Tudo o que tem forma acima é o que se chama céu; tudo que tem forma abaixo é o que se chama terra. O que vive em ambos os elementos é o que se chama homem.

Acima, o sol, a lua e as estrelas e planetas formar parte do céu; abaixo, as plantas, as árvores, as montanhas e os rios formam parte da terra. Entre ambas as instâncias, os bárbaros, as bestas e as aves formam parte do homem.

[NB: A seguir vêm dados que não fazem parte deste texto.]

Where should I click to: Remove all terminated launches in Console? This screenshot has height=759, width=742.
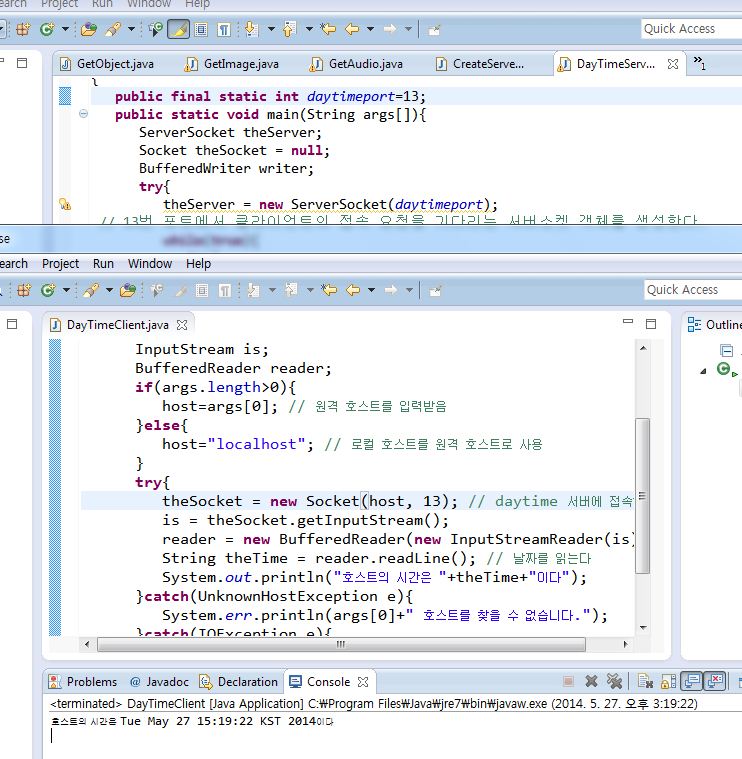(615, 682)
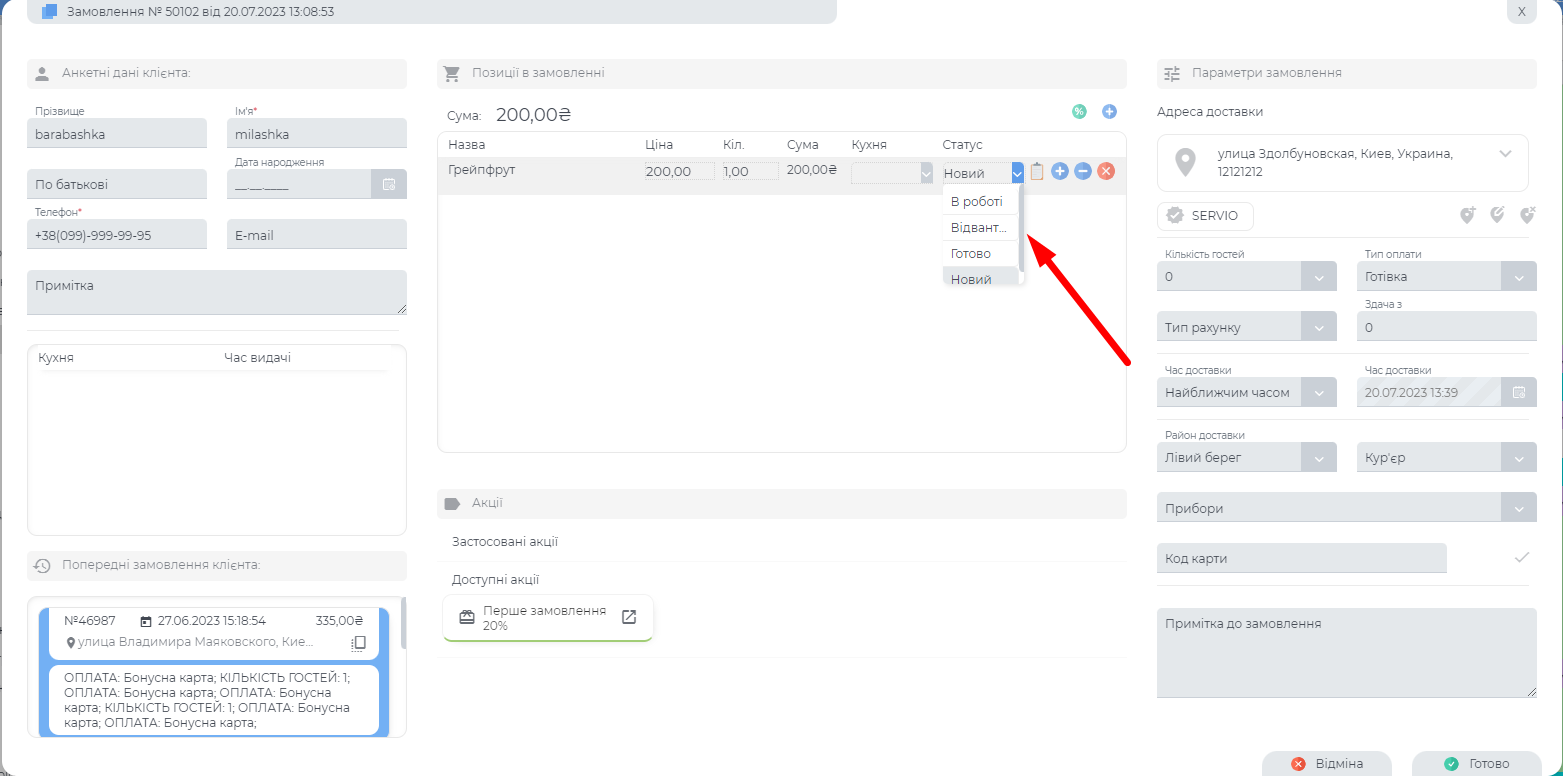Expand the Тип оплати dropdown
Image resolution: width=1563 pixels, height=776 pixels.
click(x=1519, y=278)
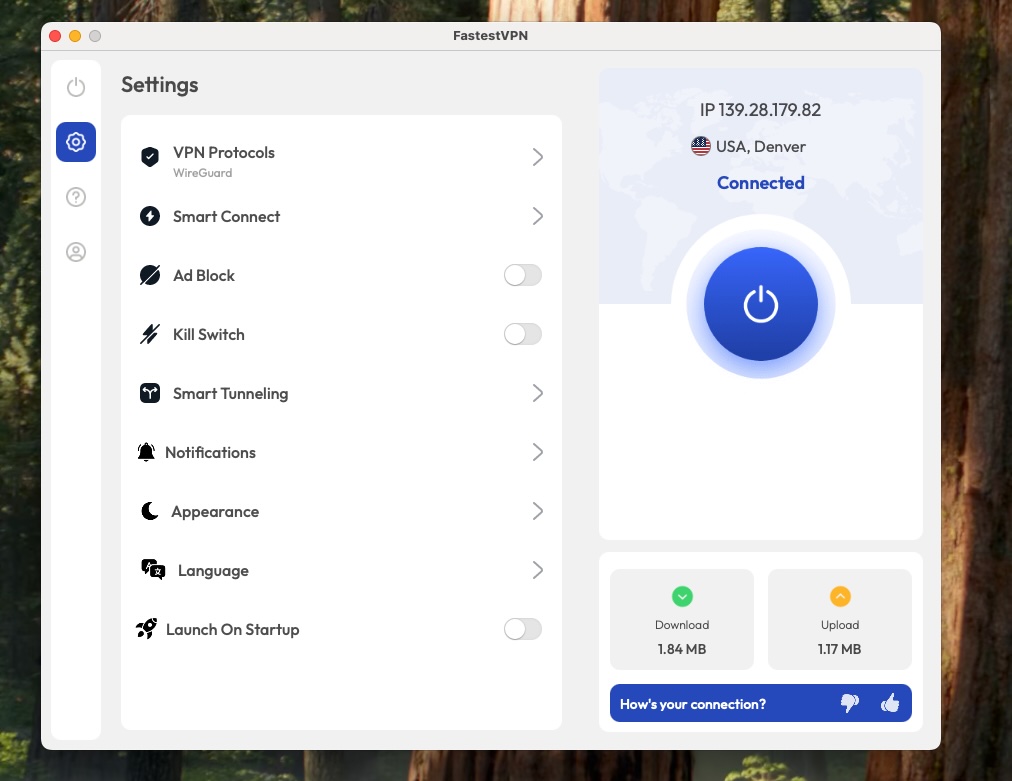Image resolution: width=1012 pixels, height=781 pixels.
Task: Open the Appearance settings item
Action: [x=215, y=511]
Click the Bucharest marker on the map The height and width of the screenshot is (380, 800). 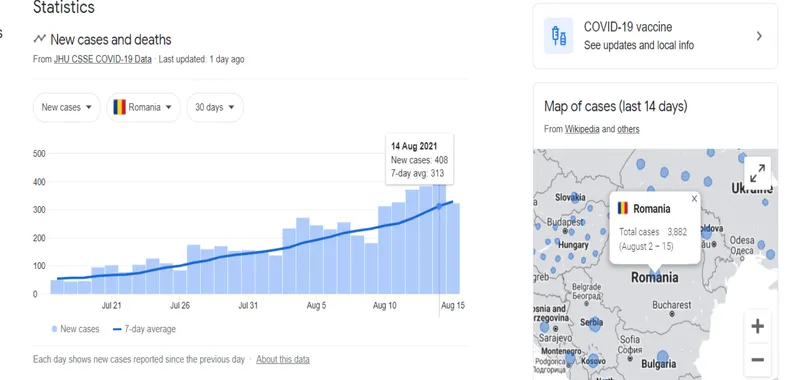pyautogui.click(x=671, y=314)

Isso significa que se pode dizer que uma besta ou ave é um homem? Certamente que não. Se alguém aponta para uma montanha e pergunta "isso e uma montanha?", seria justo responder que sim. Todas as plantas, árvores, bestas e aves que se encontrassem na montanha ficariam assim abarcados. Mas se apontarmos para uma planta é perguntarmos "é uma montanha?", seria falso responder que sim.

Por isso, se a via celeste se vê alterada, as estrelas, os planetas, o sol e a lua perdem seu curso. Se a via terrestre se vê alterada, as plantas, árvores, as montanhas e os rios perdem sua paz. Se a via humana se vê alterada, os bárbaros, as bestas e as aves perdem sua vida normal.

O céu é o senhor do sol, da lua, das estrelas e dos planetas. A terra é senhora das plantas, das arvores, das montanhas e dos rios. O homem é senhor dos bárbaros, das bestas e das aves. Se o senhor é cruel, perde a virtude que constituía seu senhorio. Em compensação, um só olhar do sábio difunde a virtude para a humanidade, instrui os que estão perto e estimula os que estão longe.